“You’ve gotta put up a fight if you want your rights!”
When his girlfriend (Karen Morley) leaves him for a chance at city-life with a policeman (William Gargan), a heart-broken coal miner (Paul Muni) is lured by a corrupt agitator (J. Carroll Naish) into leading a new union, much to the chagrin of his union-abiding friend Joe (John Qualen) and Joe’s wife (Sara Haden).
Genres, Themes, Actors, and Directors:
- Akim Tamiroff Films
- John Qualen Films
- Karen Morley Films
- Labor Movement
- Michael Curtiz Films
- Mining Towns
- Paul Muni Films
Based on the real-life murder of a Pennsylvania coal miner in 1929, this controversial Warner Brothers drama suffers from an over-the-top performance by Paul Muni as a Polish-American miner whose poor decision-making during a night of drunken sorrow leads to irreparable harm. While corruption between Big Bosses, labor unions, and employees clearly exists in countless professions across the globe, the storyline presented here is overly simplistic, and fails to provide viewers with anything other than a melodramatic tale of the tragic downfall and heroic redemption of a “likable man”. Muni’s accent and dialect — while perhaps realistic — are laid on so thick they’re distracting; and it’s hard to root for someone who may be well-meaning but ultimately comes across as a naive dupe.
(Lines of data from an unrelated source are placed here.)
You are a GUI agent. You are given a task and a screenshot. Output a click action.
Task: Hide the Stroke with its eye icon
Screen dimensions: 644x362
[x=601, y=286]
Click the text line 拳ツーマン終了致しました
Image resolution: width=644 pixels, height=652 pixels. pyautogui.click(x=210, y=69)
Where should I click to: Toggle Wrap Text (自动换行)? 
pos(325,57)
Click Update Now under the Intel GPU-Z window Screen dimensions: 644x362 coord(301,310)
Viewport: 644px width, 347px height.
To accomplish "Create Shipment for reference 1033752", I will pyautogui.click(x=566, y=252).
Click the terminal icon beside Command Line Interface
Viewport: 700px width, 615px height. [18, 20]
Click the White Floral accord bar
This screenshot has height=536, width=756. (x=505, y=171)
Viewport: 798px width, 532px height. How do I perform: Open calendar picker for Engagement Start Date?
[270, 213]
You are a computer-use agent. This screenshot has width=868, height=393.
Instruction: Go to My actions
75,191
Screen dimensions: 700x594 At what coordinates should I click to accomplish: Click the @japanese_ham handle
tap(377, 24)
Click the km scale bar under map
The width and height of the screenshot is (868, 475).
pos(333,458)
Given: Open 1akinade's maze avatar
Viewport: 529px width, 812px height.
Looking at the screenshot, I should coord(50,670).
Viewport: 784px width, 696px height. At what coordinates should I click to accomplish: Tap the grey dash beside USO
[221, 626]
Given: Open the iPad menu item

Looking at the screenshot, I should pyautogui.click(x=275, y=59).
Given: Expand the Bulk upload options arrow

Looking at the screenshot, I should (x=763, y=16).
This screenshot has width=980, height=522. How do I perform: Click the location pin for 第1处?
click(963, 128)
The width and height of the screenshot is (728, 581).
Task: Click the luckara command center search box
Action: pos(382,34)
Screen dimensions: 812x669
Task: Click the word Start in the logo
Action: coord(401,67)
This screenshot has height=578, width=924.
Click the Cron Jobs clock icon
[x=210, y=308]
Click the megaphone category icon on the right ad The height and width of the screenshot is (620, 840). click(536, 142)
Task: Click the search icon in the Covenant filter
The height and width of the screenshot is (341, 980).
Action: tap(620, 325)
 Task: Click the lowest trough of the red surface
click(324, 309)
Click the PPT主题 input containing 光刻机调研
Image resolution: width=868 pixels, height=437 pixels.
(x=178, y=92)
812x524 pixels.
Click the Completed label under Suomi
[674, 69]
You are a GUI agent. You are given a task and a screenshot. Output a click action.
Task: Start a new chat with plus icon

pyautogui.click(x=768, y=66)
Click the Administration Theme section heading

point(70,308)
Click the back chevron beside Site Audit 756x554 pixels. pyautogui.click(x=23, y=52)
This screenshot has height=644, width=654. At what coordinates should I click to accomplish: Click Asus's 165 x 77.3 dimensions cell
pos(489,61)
Note: The film’s title doesn’t help its staying power, given that one would naturally expect such a movie to be about African-Americans.
Redeeming Qualities and Moments:
- Byron Haskin’s cinematography
No; this one is only must-see for Muni completists.
3 thoughts on “Black Fury (1935)”
First viewing – in total agreement with the assessment; not must-see.
‘Black Fury’ is single-handedly undone by Muni’s embarrassing, one-note, canned ham performance. In classic cinema, Muni is the ‘master’ of surface acting – it’s no wonder his films are generally not talked about. Off-hand, I can’t recall a film of his in which the director was strong enough to rid Muni of his wrong-headed approach to playing characters. Or maybe he just didn’t know how to act. But God knows how Muni was able to have any kind of lasting career.
Wowee! What a strong opinion! Now I want to go back to all other Muni films I’ve posted on and see what your reaction was…
I’m just realized I haven’t yet written about his biggest titles (“Scarface”, “Life of Emile Zola”, “Story of Louis Pasteur”, “Good Earth”.
You had already set the pace about Muni’s performance in your review. I concurred. I really don’t remember his other films just now (big surprise). And, as I said, if on other occasions a director was able to whip Muni into shape…maybe there was something to show for it. (I doubt it.)
I kind of see him as the Daniel Day Lewis of his day. I don’t buy Lewis’ acting (overall) either. I usually see a lot of huffing and puffing but not much acting. (Just my opinion.)